Spud looked dubiously at Harold. “That true?”
“I don’t give away the plays,” Harold said. He hitched his thumbs in his belt so his holstered gun was visible. With his bushy gray mustache and hipshot, slender frame, he was magically changed into an old West gunslinger. “Now what’s all this about popcorn?” he asked.
Spud seemed unimpressed. “The woman was sitting on a bench, and for some reason the pigeons didn’t like the popcorn she was trying to feed them.”
“Maybe it was stale,” Harold said. “Some pigeons are particular.”
Spud rubbed his bristly chin. It made a lot of noise. “Now, that’s how I see it, too. You and me, we think alike.”
“Who was the woman feeding popcorn to the pigeons?” Sal asked.
“Don’t know her name. Never seen her before. Then this guy came along, and they started talking.”

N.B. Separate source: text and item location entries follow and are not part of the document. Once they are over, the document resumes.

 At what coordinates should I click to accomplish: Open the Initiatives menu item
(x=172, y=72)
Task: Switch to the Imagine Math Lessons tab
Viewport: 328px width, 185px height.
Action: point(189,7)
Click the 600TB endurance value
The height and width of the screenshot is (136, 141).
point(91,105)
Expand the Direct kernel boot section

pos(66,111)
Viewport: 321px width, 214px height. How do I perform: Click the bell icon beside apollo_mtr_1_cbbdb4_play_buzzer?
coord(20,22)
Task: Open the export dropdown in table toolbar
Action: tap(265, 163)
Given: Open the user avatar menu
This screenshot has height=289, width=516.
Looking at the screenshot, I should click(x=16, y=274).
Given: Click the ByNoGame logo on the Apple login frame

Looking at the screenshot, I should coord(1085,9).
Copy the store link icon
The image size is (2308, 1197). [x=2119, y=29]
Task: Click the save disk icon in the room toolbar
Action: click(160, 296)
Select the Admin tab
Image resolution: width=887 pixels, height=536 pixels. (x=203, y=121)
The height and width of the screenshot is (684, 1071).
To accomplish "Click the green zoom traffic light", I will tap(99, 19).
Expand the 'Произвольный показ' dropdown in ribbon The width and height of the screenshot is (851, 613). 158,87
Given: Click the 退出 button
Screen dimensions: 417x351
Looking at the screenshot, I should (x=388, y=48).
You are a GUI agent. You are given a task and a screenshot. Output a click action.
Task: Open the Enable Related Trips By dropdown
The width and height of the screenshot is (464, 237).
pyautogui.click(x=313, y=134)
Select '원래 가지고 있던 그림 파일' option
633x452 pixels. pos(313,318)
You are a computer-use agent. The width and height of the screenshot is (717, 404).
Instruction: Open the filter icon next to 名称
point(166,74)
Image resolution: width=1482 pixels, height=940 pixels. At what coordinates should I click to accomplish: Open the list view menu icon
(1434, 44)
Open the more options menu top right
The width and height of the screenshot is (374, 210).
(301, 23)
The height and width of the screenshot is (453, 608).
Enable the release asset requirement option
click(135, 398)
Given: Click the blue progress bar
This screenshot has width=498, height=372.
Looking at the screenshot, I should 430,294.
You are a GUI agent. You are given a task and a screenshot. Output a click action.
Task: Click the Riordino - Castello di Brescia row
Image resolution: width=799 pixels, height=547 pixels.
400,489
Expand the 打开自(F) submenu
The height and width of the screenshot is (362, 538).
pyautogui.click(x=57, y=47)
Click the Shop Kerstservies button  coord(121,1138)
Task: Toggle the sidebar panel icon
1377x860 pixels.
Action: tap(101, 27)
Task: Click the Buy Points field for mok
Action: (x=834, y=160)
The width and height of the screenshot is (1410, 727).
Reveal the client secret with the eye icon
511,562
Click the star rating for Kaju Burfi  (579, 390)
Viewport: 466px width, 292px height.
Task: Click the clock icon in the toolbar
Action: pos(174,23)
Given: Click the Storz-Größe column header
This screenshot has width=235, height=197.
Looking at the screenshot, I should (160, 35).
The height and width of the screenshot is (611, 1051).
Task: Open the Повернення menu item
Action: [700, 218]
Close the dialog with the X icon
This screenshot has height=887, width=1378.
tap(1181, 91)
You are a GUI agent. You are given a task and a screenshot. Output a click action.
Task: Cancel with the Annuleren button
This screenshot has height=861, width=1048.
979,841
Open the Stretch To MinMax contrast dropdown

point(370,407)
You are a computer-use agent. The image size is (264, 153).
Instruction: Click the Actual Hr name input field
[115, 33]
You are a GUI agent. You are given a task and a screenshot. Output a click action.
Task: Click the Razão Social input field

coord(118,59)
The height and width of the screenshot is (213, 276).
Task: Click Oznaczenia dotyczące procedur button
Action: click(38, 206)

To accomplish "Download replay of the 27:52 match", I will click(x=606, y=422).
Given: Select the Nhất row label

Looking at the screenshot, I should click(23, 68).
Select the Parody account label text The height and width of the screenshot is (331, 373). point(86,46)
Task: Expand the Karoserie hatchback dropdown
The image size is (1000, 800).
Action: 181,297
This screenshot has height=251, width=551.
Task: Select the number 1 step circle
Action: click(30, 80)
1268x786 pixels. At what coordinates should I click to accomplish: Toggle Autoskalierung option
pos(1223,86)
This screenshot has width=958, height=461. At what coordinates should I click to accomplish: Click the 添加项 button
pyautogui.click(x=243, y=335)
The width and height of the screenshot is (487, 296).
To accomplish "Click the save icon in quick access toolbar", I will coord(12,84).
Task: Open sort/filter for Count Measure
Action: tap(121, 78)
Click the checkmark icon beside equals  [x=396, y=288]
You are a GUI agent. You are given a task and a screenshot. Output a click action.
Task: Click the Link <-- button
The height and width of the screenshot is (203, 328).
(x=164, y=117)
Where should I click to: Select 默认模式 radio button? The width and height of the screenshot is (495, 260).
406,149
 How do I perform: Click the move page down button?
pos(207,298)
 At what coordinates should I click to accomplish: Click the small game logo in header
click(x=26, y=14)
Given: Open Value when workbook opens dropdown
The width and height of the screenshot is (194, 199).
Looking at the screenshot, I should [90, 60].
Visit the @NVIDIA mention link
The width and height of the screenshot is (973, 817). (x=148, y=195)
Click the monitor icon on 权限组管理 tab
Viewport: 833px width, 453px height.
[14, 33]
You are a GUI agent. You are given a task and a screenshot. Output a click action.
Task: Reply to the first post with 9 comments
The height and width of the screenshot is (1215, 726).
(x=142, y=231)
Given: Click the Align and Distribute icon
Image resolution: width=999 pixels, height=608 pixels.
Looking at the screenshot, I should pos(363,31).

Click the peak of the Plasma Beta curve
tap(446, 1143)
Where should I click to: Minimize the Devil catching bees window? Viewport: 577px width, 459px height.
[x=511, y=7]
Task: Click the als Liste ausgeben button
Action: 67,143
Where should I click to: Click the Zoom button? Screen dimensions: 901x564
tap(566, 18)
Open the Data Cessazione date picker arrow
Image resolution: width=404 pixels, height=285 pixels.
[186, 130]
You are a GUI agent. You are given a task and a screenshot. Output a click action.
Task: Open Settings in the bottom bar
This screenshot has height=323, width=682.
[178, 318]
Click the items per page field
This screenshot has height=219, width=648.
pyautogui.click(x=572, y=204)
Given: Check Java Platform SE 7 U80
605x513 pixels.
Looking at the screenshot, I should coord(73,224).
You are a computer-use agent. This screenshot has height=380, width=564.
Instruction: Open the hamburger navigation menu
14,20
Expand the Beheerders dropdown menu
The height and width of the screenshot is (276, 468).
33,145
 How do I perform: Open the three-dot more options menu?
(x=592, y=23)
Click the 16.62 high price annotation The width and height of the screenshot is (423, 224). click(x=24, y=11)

“The girl and the new arrival?”
“The girl and the pigeons,” Sal said. Harold could be excruciating.
“Describe him.”
“Kinda little guy, wearing faded designer jeans, a pullover shirt with the collar turned up in back. Had on a Mets baseball cap, had one ear inside it, another outside it. That ear stuck straight out and was kinda funny looking.”
“Funny looking how?”
“Pointed, it was.” He looked thoughtful. “I was drunk once and seen a leprechaun had ears like that.”
“Right ear? Left ear?”
“Right one, I’d say. Maybe both of ’em. Hard to know, the way he had his cap tilted.”
“Where did the popcorn come from?” Harold asked.
“Hell, I don’t know. Woman had it but the pigeons wouldn’t touch the popcorn till she stood up to leave. Then a couple of them got close and pecked at it.”
“The man?” Sal asked.
Spud wiped his jutting chin again. Harold couldn’t decide whether Spud smelled like gin or diesel fuel. “Oh, they musta known each other, or else he was an awful good talker, ’cause they left together. He picked up his bag and off they went.”